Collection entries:
[Start of section]

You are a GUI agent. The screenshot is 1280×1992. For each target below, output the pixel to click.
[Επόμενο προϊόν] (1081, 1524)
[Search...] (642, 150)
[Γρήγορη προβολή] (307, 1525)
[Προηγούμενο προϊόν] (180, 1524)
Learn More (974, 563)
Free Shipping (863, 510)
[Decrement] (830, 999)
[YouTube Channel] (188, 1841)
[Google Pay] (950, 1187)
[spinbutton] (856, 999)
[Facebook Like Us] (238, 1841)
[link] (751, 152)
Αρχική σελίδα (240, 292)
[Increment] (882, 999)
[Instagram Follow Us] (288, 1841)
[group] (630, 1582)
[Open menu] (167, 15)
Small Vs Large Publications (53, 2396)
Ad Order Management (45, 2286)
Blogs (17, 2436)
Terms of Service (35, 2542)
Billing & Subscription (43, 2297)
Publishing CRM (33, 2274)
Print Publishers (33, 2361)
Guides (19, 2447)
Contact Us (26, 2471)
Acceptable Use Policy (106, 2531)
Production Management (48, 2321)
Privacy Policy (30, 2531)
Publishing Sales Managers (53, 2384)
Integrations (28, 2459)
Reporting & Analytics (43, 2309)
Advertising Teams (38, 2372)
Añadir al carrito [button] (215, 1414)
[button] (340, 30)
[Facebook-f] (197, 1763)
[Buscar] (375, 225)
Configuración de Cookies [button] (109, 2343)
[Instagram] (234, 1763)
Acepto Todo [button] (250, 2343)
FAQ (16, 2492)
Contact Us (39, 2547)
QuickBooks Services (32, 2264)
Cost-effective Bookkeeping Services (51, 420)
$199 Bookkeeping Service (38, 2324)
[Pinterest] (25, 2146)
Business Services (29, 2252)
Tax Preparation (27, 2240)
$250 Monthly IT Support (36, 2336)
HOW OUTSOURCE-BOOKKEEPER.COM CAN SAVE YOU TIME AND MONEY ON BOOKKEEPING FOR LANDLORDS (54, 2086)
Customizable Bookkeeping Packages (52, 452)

[End of section]

__TASK__
The answer is every entry, copied word for word.

__COMPLETED EXERCISE__
You are a GUI agent. The screenshot is 1280×1992. For each target below, output the pixel to click.
[Επόμενο προϊόν] (1081, 1524)
[Search...] (642, 150)
[Γρήγορη προβολή] (307, 1525)
[Προηγούμενο προϊόν] (180, 1524)
Learn More (974, 563)
Free Shipping (863, 510)
[Decrement] (830, 999)
[YouTube Channel] (188, 1841)
[Google Pay] (950, 1187)
[spinbutton] (856, 999)
[Facebook Like Us] (238, 1841)
[link] (751, 152)
Αρχική σελίδα (240, 292)
[Increment] (882, 999)
[Instagram Follow Us] (288, 1841)
[group] (630, 1582)
[Open menu] (167, 15)
Small Vs Large Publications (53, 2396)
Ad Order Management (45, 2286)
Blogs (17, 2436)
Terms of Service (35, 2542)
Billing & Subscription (43, 2297)
Publishing CRM (33, 2274)
Print Publishers (33, 2361)
Guides (19, 2447)
Contact Us (26, 2471)
Acceptable Use Policy (106, 2531)
Production Management (48, 2321)
Privacy Policy (30, 2531)
Publishing Sales Managers (53, 2384)
Integrations (28, 2459)
Reporting & Analytics (43, 2309)
Advertising Teams (38, 2372)
Añadir al carrito [button] (215, 1414)
[button] (340, 30)
[Facebook-f] (197, 1763)
[Buscar] (375, 225)
Configuración de Cookies [button] (109, 2343)
[Instagram] (234, 1763)
Acepto Todo [button] (250, 2343)
FAQ (16, 2492)
Contact Us (39, 2547)
QuickBooks Services (32, 2264)
Cost-effective Bookkeeping Services (51, 420)
$199 Bookkeeping Service (38, 2324)
[Pinterest] (25, 2146)
Business Services (29, 2252)
Tax Preparation (27, 2240)
$250 Monthly IT Support (36, 2336)
HOW OUTSOURCE-BOOKKEEPER.COM CAN SAVE YOU TIME AND MONEY ON BOOKKEEPING FOR LANDLORDS (54, 2086)
Customizable Bookkeeping Packages (52, 452)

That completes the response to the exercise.